══ Kutipan pilihan
Artinya: Dari Ummu Athiyah, bahwasanya Rasulullah saw telah bersabda: “Tidak boleh berkabung seorang perempuan atas satu mayit lebih dari tiga malam, kecuali atas suami (boleh) empat bulan sepuluh hari, dan jangan ia pakai pakaian yang bercelup kecuali kain genggang dan jangan ia bercelak dan jangan memakai bau-bauan, kecuali kalau ia bersih, sedikit dari qusth dan azhfar.
5. Hadis Nabi Muhammad SAW
عَنْ اُمِّ سَلَمَةِ قَالَتْ : جَعَلْتُ عَلَى عَيْنيِ صَبِِرًا بَعْدَ اَنِْ تُوَ فَّيَ اَبُو سَلمَةِ فَقَلَ رَسُوْلُ ا للهِ صَ مَ (اَِنَّهُ يَشِبُّ الوَجْهَ. فَلا تَجْعَلِيهِ اِلاّ بِااللَّيْلِ وَاَنْزَعِيْهِ بِالنَّهَارِ وَلاتمَتشِيطِي بِالطِّيْبِ، َولابِالحِنَّاءِ، فَانَّه خِضَابٌ) قُلْتُ بِأيِّ شَيْءٍ أَمْتَشِطُ ؟ قَالَ (بِالسِدْرِ) (رواه ابوداودوالنّسائيّ).
Artinya: Dari Ummu Salamah, ia berkata: sesudah wafat Abu Salamah saya pakai jadam dimata saya . maka Rasulullah saw. Bersabda :“Sesungguhnya ia itu mencantikan muka. Maka janganlah engkau pakai dia melainkan pada malam, dan buanglah dia pada siang, dan jangalah engkau bersisir dengan menggunakan barang wangi dan jangan dengan pacar, karena yang demikian itu celupan.” Saya bertanya : Dengan apa saya boleh bersisir ? Jawabnya : “Dengan bidara”.
════
══ Kumpulan data
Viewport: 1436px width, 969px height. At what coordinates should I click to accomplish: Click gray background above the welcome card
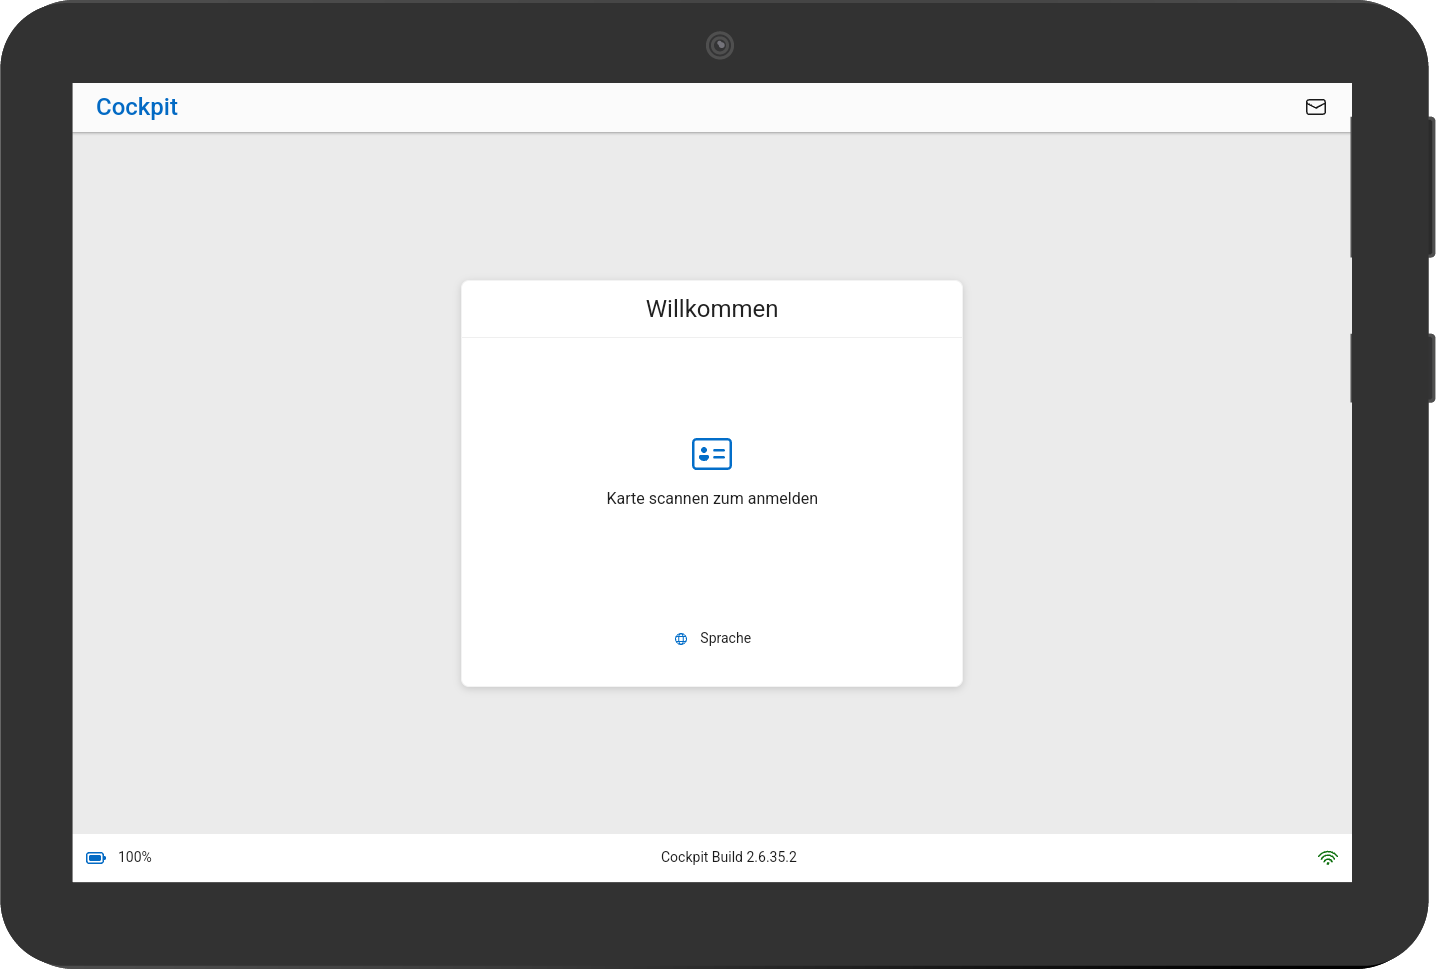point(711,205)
════
══ Kumpulan data
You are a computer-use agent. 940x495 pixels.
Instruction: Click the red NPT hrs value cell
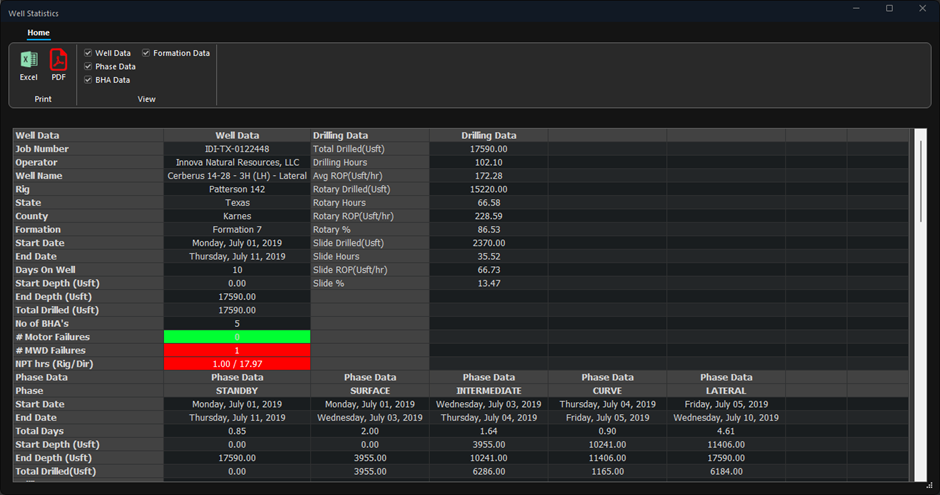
════
→ Kerjakan ini
Berdasarkan kutipan pilihan, berapa lama seorang perempuan boleh berkabung atas kematian suaminya?

→ Penyelesaian soal
Empat bulan sepuluh hari.